Fun with Metadata
I looked at Dennis Kennedy's blog and was quite taken with his comments on metadata. Apparently the embarrassing discoveries made through inadvertent "signatures" left in metadata in various documents lately have attorneys really nervous. The Vioxx case where the changes to the article just before it went to press, traced to the pharmaceutical company's computers, were a case of metadata biting the author. The case of the authors of a supposedly anonymous memo criticizing Alito being fingered as DNC members and the memo being proved written before Alito was nominated -- metadata strikes again. So, there are lots of CLE programs suddenly about metadata and how to understand what it is and avoid having it bite you in e-discovery.
I have already mentioned metadata tags in my Advanced Legal Research class in connection with Segment searching in Lexis and Field searching in Westlaw. I think I will shoe-horn in a little more discussion about metadata. This is something newly minted law students ought to have heard about.
Metadata just means information (data) about other information. So these are tags to manage other information. Librarians began using metadata tags when we began electronic cataloging. There are "fields" or codes that have to be filled in to describe the book's title, author, size, subjects and more. Those can all be searched by the computer as separate items. So when you use the computer catalog, you can search by author, or title, or subject, or a new combination called "key word" that lets you search words out of titles, subjects and describtive note fields.
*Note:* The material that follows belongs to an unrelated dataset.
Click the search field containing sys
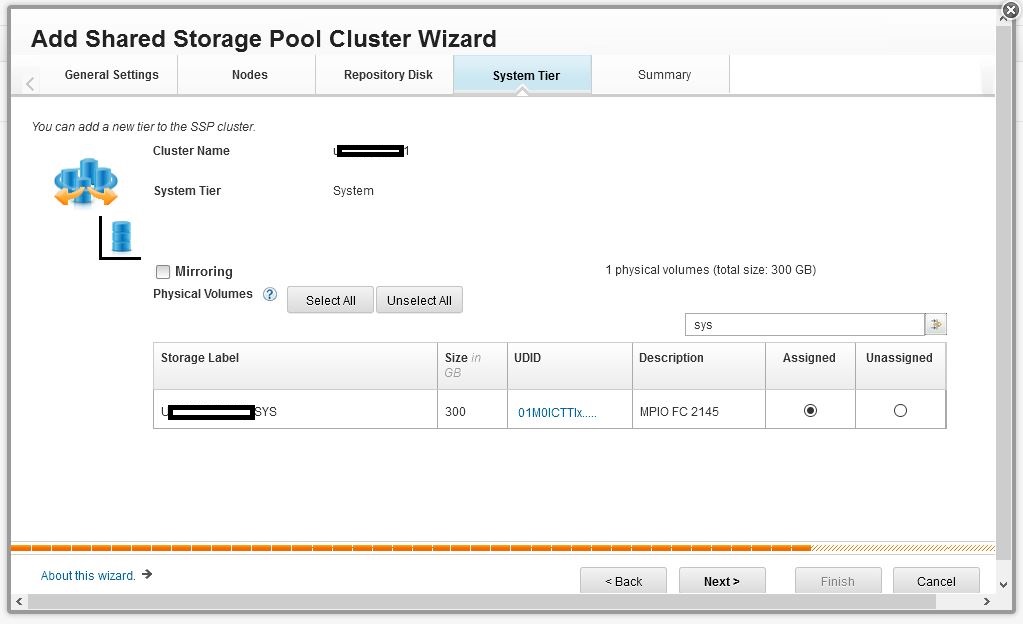 click(804, 325)
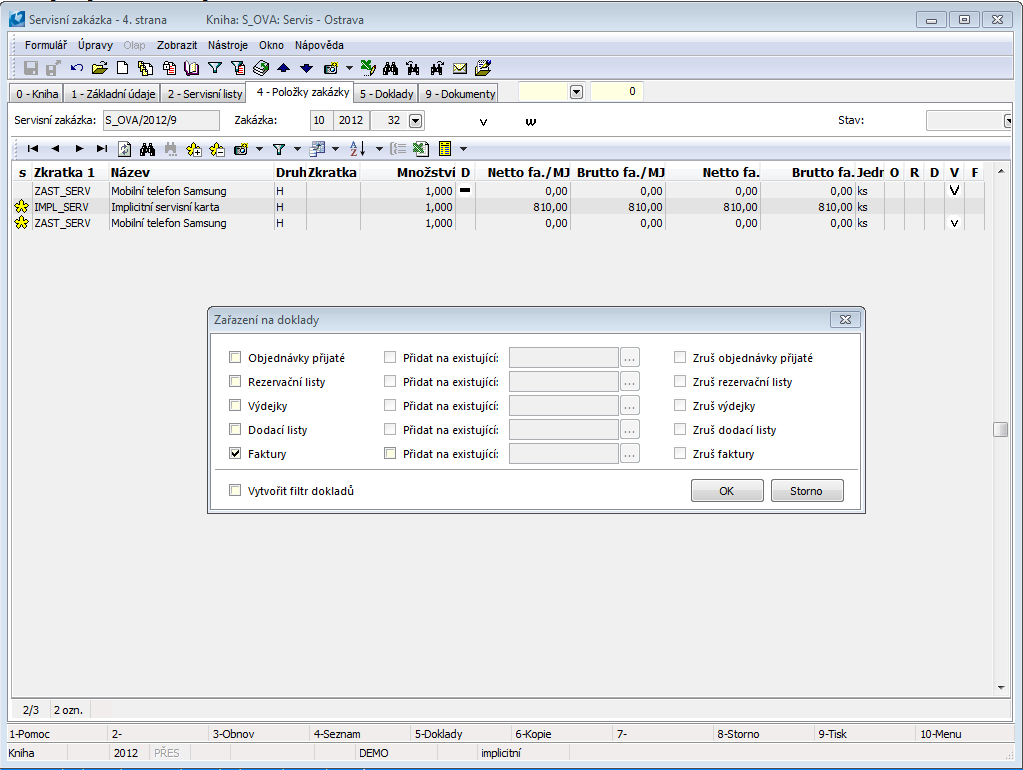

Metadata can likewise mean in Westlaw or Lexis, similar codes that the company workers enter to note the style of the case, the date, the court, the judge, the headnotes, the text, etc. And each of those "fields" or "segments" can be separately searched if you either use the Lexis or Westlaw form to fill out or use the command:
da(1992) [in Westlaw, for example, search for a document dated 1992]
DATE(1992) [in Lexis, search for document dated 1992]
Metadata can appear in Word or other word-processor brand documents or PDF files produced from those documents or in Power-point documents. Most simply, the software will list who it thinks produced the document -- whose computer was used. It will list the date it believes the document was produced, and when changes were made. If you have the "Track changes" function turned on -- good for collaboration -- it will keep track of changes and who made them, when. This can be good for your collaboration, but potentially embarrassing if the document gets into the wrong hands. You just have to be aware that these tags exist, know where to look for them [read the short article in the link above!] and THINK before you release documents.